При всех оговорках концы с концами здесь явно не сведены. Вопрос о том, как же соотносится поэтика чеховских пьес с принципами аристотелевской теории драмы, – остается для читателя совершенной загадкой. Следует сказать еще об одном недочете, присущем книге. Автор часто говорит о новаторстве писателя или о новаторском значении той или иной пьесы. Но далеко не всегда эти декларации подкреплены конкретным анализом. Специальная главка посвящена, например, «Доходному месту» Островского и пьесам о чиновниках. Здесь оцениваются и «Чиновник» Соллогуба, и пьеса Львова «Свет не без добрых людей», и «Мишура» Потехина… Обо всем сказано скороговоркой, а проблема новаторства «Доходного места» так и повисает в воздухе.

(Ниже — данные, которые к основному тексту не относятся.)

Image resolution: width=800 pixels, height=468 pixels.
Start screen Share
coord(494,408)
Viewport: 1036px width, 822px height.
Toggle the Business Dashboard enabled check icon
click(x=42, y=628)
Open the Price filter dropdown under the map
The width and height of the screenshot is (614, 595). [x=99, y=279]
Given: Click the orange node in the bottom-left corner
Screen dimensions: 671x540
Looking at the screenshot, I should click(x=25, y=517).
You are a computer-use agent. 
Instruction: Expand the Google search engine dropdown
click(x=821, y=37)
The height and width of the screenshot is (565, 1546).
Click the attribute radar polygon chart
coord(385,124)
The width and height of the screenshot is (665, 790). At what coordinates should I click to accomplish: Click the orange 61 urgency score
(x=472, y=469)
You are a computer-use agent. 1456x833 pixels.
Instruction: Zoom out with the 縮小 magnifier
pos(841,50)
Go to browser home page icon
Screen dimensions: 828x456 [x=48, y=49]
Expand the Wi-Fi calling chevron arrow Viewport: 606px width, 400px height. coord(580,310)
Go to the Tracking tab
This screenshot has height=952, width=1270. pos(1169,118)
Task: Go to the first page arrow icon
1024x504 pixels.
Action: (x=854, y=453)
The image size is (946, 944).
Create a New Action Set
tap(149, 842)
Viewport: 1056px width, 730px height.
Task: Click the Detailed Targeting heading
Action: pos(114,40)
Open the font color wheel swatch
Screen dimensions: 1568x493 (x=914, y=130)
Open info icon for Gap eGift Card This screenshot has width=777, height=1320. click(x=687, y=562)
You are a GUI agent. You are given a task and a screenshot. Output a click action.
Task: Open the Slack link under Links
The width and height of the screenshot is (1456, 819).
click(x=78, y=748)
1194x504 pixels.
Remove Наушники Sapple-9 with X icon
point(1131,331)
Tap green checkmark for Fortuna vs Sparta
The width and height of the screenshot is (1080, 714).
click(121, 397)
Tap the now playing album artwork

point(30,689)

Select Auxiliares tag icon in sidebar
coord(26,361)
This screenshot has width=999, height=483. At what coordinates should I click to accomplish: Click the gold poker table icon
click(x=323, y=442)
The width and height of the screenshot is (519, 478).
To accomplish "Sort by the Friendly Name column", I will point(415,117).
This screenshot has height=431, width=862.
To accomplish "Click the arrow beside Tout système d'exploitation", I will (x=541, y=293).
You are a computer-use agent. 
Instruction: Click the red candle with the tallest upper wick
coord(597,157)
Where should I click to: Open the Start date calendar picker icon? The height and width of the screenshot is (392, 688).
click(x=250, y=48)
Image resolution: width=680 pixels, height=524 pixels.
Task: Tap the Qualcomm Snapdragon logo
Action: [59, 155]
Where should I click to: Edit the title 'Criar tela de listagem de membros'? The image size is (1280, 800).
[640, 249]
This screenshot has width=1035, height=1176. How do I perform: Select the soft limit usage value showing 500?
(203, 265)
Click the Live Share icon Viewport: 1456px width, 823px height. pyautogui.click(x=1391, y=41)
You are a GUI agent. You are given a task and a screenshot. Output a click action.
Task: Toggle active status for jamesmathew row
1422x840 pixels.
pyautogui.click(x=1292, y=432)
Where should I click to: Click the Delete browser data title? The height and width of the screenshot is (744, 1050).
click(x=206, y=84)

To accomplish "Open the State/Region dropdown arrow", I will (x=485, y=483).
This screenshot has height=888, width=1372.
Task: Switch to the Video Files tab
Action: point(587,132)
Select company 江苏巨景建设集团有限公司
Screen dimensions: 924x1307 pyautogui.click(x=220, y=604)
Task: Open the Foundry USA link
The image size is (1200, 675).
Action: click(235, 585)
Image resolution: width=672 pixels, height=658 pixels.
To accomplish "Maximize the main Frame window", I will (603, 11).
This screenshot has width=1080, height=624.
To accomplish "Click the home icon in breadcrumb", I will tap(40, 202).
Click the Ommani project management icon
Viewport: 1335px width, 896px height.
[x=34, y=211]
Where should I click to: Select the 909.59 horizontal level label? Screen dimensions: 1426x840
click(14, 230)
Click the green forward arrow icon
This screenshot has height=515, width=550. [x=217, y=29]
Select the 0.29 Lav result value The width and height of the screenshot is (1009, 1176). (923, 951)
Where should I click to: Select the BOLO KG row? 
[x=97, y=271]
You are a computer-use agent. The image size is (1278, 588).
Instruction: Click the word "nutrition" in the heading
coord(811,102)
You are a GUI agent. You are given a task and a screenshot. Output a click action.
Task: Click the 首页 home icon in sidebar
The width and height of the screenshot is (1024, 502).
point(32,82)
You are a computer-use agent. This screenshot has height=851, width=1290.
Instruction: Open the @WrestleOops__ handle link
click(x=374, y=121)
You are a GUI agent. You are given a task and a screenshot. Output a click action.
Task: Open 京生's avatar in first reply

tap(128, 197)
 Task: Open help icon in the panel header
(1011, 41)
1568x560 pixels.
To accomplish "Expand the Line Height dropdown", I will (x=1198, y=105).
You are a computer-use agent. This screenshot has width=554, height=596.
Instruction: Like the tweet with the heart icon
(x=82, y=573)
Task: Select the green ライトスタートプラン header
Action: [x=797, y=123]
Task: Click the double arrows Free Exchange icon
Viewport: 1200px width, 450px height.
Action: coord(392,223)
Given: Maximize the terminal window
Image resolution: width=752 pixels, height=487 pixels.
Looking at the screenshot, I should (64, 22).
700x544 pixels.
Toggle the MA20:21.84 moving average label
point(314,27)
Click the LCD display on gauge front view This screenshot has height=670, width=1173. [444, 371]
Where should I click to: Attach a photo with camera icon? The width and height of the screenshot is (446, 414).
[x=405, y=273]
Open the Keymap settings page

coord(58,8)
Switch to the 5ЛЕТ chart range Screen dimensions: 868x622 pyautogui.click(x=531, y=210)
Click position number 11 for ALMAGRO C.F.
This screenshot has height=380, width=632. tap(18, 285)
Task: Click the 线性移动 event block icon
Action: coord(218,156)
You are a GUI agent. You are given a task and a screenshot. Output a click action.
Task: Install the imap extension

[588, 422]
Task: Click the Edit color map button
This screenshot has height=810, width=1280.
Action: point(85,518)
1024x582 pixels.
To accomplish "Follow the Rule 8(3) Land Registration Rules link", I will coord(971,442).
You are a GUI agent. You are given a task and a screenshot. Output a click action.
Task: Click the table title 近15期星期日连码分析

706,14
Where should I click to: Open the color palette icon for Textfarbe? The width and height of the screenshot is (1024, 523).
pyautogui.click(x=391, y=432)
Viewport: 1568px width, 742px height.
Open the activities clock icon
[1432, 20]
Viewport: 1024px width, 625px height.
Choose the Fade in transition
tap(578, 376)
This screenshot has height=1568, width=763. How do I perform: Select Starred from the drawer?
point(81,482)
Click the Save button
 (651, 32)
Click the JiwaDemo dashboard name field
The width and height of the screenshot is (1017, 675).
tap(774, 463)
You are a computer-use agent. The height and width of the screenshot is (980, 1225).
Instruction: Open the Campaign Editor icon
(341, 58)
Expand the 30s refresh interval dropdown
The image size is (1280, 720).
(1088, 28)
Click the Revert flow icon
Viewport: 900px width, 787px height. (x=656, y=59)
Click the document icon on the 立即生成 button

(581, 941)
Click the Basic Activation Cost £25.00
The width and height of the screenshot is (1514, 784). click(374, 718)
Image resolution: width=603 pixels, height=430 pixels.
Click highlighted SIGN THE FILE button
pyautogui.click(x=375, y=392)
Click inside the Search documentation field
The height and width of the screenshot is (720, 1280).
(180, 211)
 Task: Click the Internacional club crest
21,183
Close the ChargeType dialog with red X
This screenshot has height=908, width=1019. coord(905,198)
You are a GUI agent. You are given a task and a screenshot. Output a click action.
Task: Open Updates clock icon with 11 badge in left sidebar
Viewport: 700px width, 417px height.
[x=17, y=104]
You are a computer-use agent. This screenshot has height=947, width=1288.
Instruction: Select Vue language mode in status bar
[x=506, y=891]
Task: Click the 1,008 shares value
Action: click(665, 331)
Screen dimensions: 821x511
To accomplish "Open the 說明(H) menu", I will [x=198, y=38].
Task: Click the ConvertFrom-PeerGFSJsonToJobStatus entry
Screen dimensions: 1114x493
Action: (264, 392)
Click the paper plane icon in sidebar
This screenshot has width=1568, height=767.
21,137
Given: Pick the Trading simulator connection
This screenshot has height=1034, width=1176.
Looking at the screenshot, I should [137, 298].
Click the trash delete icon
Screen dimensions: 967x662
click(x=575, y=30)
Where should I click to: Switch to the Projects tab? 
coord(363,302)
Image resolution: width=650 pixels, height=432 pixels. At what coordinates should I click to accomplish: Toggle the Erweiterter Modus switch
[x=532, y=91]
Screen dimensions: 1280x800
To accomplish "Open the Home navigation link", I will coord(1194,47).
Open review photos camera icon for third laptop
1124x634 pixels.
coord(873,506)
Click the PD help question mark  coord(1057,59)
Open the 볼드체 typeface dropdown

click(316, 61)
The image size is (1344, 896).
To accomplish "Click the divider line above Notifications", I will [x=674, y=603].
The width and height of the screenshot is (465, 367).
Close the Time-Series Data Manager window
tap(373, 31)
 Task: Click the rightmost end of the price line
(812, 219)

К тому же торопливо-обзорный характер изложения приводит автора к явно недостоверным обобщениям. Мы читаем, например: «…только Островский смог отчетливо показать, что произвол и взяточничество чиновников порождены самим общественным строем, являются результатом не злой воли отдельных лиц, а определенных социальных условий. Комедия Островского, изображающая чиновников, развивала мотивы старой русской общественной комедии, в частности «Ябеды» Капниста» (стр. 248). Уж если говорить о той традиции, на которую опирается «Доходное место», то не уместнее ли вспомнить здесь о «Ревизоре», а не о «Ябеде»? Ведь именно комедия Капниста была основана на характерной для либеральных просветителей XVIII века предпосылке, будто произвол и беззаконие порождаются не природой общественного строя, а лишь злой волей дурных исполнители закона. Позиция комедиографа воплощена в его знаменитой формуле: «Законы святы, но исполнители – лихие супостаты». Что же общего с этой философией у замечательной комедии Островского?

И потом снова приходится напомнить святую истину – новаторство художественного произведения никак невозможно обнаружить, анализируя лишь его идейно – тем этическую сторону. Новаторство в искусстве – прежде всего проблема художественного метода, с которым нерасторжимо связаны и содержание искусства, и его форма.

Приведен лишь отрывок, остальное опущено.